- Stated goal A
Do these statements agree with the voice recognition passage? For each, answer yes or no and quote the deciding words. (i) FIG. 7 is a flowchart of processing of the learning device. (ii) Ideally, similarity depends on utterance content. (iii) The thin lines in FIG. 10 are based on 1920 combinations of utterance.
- Stated goal B
Can you copy the voice recognition passage word for word, from "BRIEF DESCRIPTION OF" down to "second embodiment of the present disclosure is mounted."?
- Stated goal C
In the voice recognition passage, what does the thick line in FIG. 10 indicate?

According to the present disclosure, it is possible to more accurately recognize an input command uttered by a speaker.

BRIEF DESCRIPTION OF DRAWINGS

FIG. 1 is a block diagram illustrating an example of a configuration of a mobile object on which a voice recognition device according to a first embodiment of the present disclosure is mounted.

FIG. 2 is a diagram illustrating an example of a data configuration of a feature amount database.

FIG. 3 is a flowchart illustrating an example of processing of the voice recognition device according to the first embodiment.

FIG. 4 is a block diagram illustrating an example of a configuration of a mobile object on which the voice recognition device according to a second embodiment of the present disclosure is mounted.

FIG. 5 is a flowchart illustrating an example of processing of the voice recognition device according to the second embodiment of the present disclosure.

FIG. 6 is a block diagram illustrating an example of a configuration of a learning device in a third embodiment of the present disclosure.

FIG. 7 is a flowchart illustrating an example of processing of the learning device.

FIG. 8 is a block diagram illustrating an example of a configuration of a mobile object on which a registration device is mounted according to a fourth embodiment of the present disclosure.

FIG. 9 is a flowchart illustrating an example of processing of the registration device.

FIG. 10 is a graph illustrating an experiment result of similarity according to utterance content.

DESCRIPTION OF EMBODIMENTS

(Knowledge Underlying Present Disclosure)

There is known a speaker identification technique that acquires voice data uttered by a target speaker to be identified and compares a feature amount of the acquired voice data with a feature amount of voice data of each of a plurality of registered speakers to identify which of a plurality of the registered speakers the target speaker corresponds to. Such a speaker identification technique is to identify whether or not speakers are the same based on similarity obtained by comparing feature amounts. Here, the similarity is calculated so as to indicate a high value when speakers are the same and indicate a low value when speakers are not the same regardless of utterance content. That is, it is ideal that similarity does not depend on utterance content, but it has been found that similarity decreases when utterance content is different even if speakers are actually the same. FIG. 10 is a graph illustrating an experiment result of similarity according to utterance content. Thin lines in FIG. 10 are obtained by arranging, in ascending order, similarities calculated based on 1920 combinations of utterance, excluding the same utterance, of a certain speaker uttering 15 kinds of sentences three times or two times. Further, a thick line in FIG. 10 indicates data indicating matching or mismatching of utterance content. According to FIG. 10, it has been found that, between utterances by the same speaker, similarity is high in a case where utterance content matches, but similarity significantly decreases in a case where utterance content does not match.

On the other hand, by using this decrease in similarity, a command for an apparatus uttered by the same speaker can be recognized. For example, when feature amounts of a plurality of registration commands uttered by a target speaker are registered in advance, a feature amount of an input command uttered by the target speaker is compared with each of feature amounts of a plurality of registration commands, and a registration command having a highest similarity is determined as an input command, the input command can be recognized.

[Data on locating visible targets]

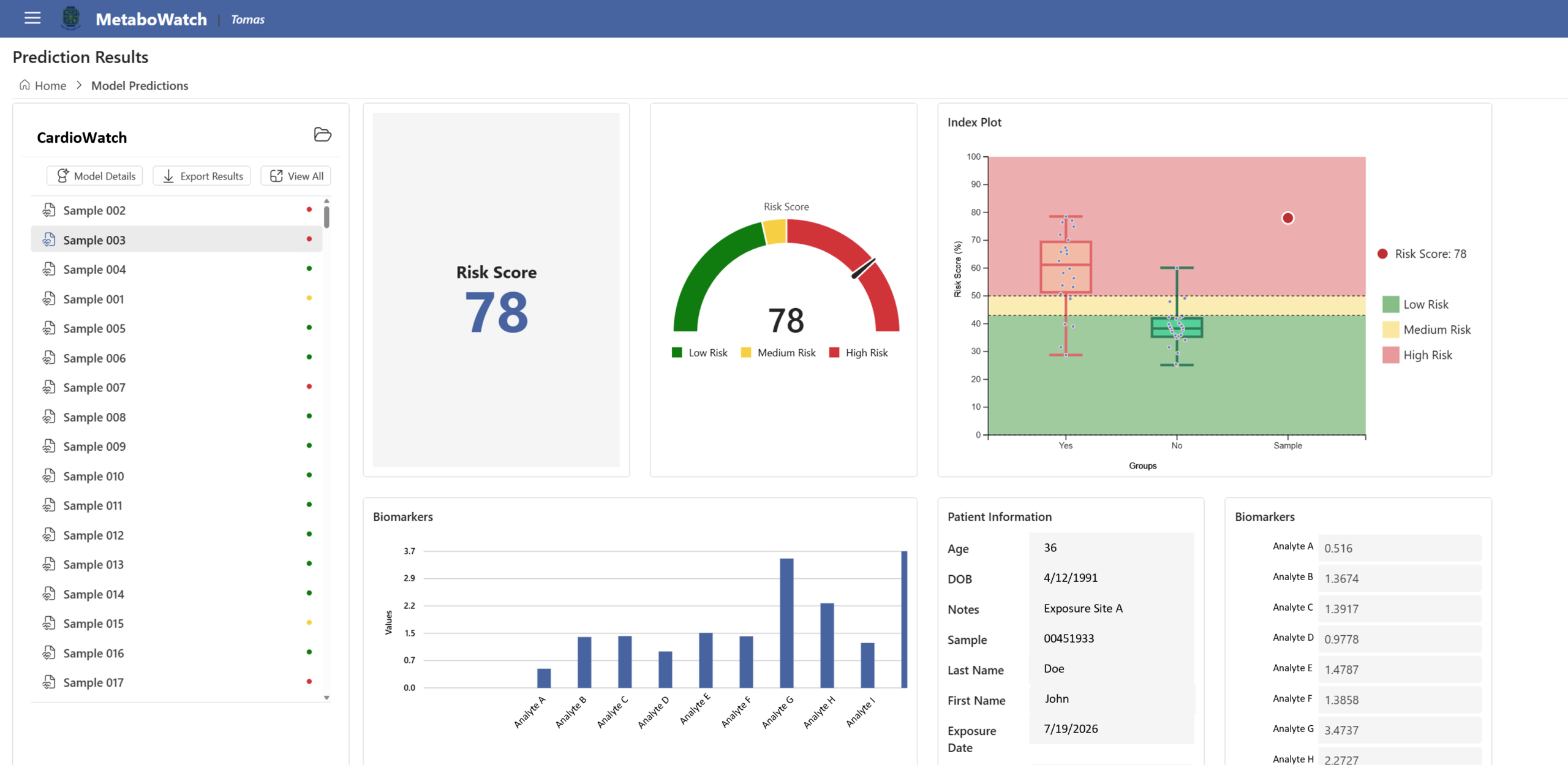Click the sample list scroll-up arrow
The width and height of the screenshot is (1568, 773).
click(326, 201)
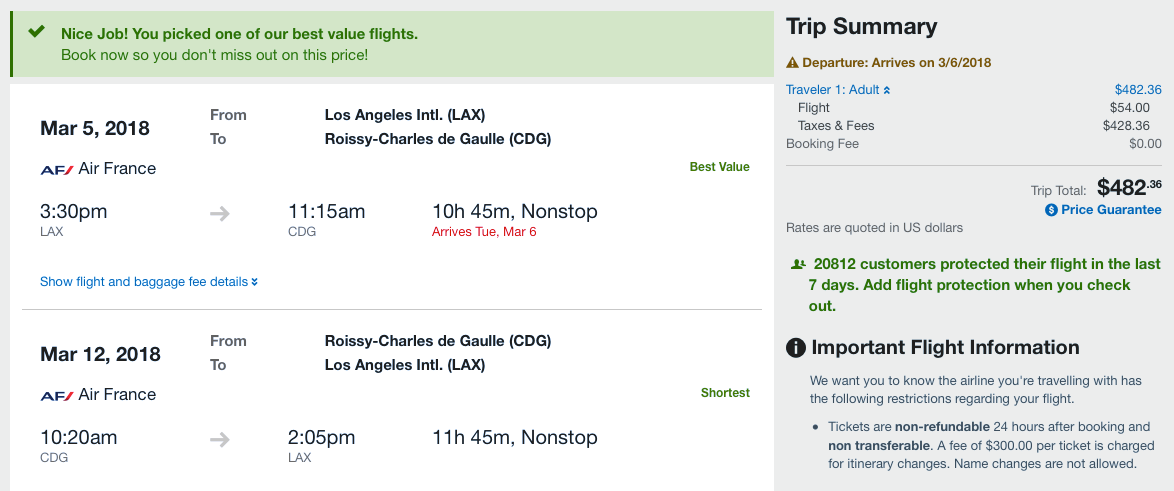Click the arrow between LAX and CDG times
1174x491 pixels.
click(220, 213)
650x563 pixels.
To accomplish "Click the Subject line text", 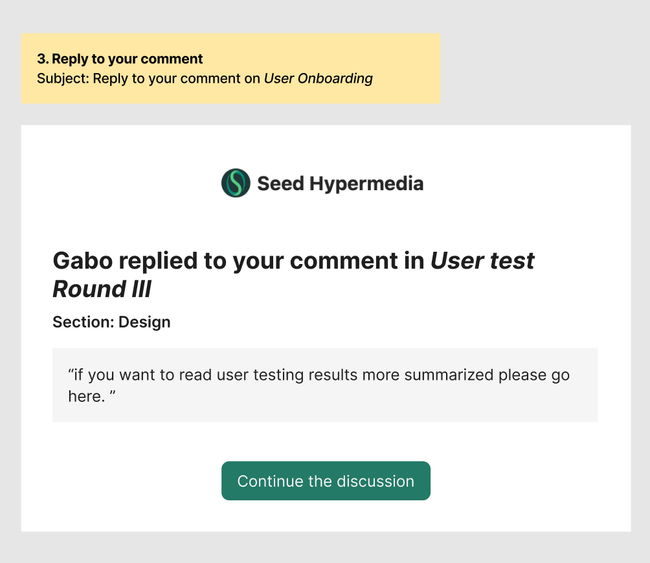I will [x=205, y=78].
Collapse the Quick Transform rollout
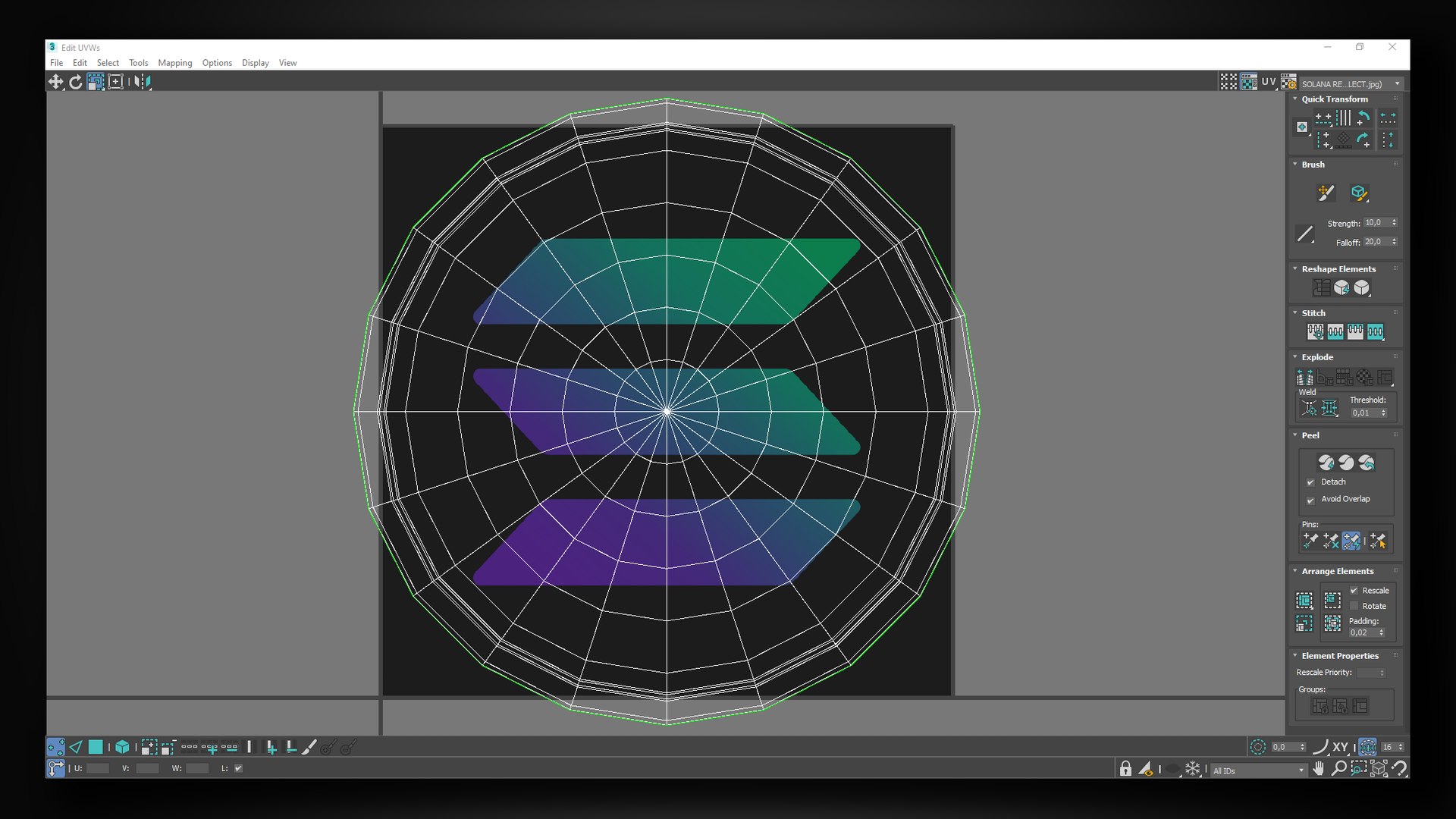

- Correct answer A
(i) Yes: "FIG. 7 is a flowchart illustrating an example of processing of the learning device."
(ii) No: "it is ideal that similarity does not depend on utterance content"
(iii) Yes: "similarities calculated based on 1920 combinations of utterance"

- Correct answer B
BRIEF DESCRIPTION OF DRAWINGS

FIG. 1 is a block diagram illustrating an example of a configuration of a mobile object on which a voice recognition device according to a first embodiment of the present disclosure is mounted.

FIG. 2 is a diagram illustrating an example of a data configuration of a feature amount database.

FIG. 3 is a flowchart illustrating an example of processing of the voice recognition device according to the first embodiment.

FIG. 4 is a block diagram illustrating an example of a configuration of a mobile object on which the voice recognition device according to a second embodiment of the present disclosure is mounted.

- Correct answer C
It indicates data showing matching or mismatching of utterance content.